Methods: In this study, the records of 61 patients with giant hepatic hemangiomas treated with surgical resection at Chang Gung Memorial Hospital, Linkou were retrospectively reviewed. Data on clinical variables including symptoms, the size, number, and location of the tumors, preoperative liver function tests, operative method, operation time, and operative blood loss were collected and analyzed.
Results: There were 8 patients (13.1%, 95% confidence interval 5.8% to 24.2%) with complications after resection or enucleation. Postoperative complications were associated with large tumor size (p = 0.021) and tumors that were symptomatic (p = 0.017). In addition, complications were associated with greater use of intraoperative inflow control (p = 0.053), longer operative time (p = 0.001), and greater intraoperative blood loss (p = 0.022). Most complications could be treated conservatively, but invasive interventions such as endoscopic retrograde cholangiopancreatography and percutaneous transhepatic cholangial drainage were required for management of grade III complications.

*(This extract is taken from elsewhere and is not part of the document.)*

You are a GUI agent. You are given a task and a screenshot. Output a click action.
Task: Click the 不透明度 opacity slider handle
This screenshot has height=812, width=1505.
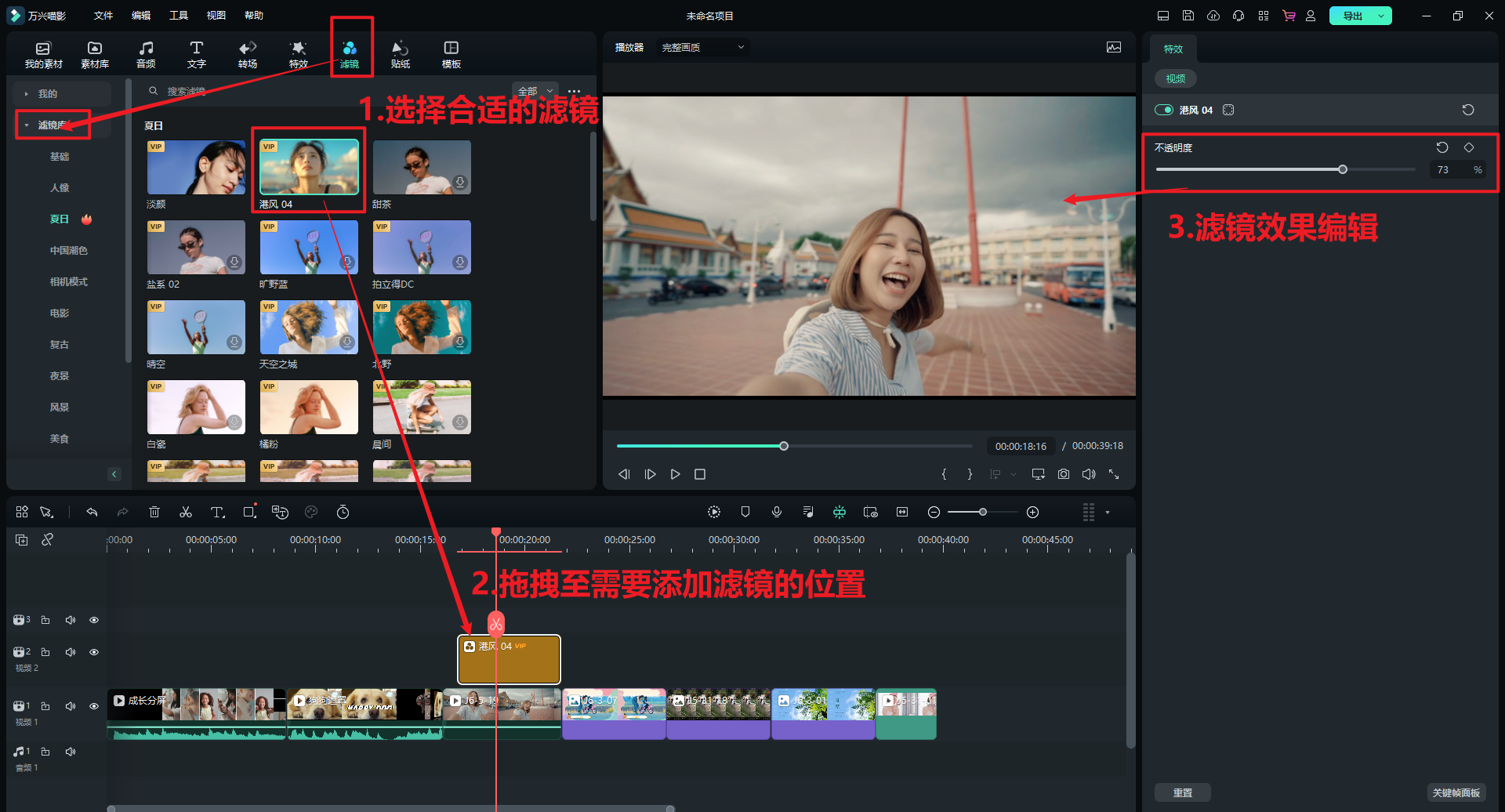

Conclusions: Most giant hepatic hemangiomas can be treated with enucleation or resection. Important factors associated with complications were large tumor size, the presence of symptoms, surgical bleeding, and prolonged surgery. Most complications were grade I and could be treated conservatively. Both resection and enucleation were relatively safe with an acceptable complication rate (13.1%) and no mortality in our study.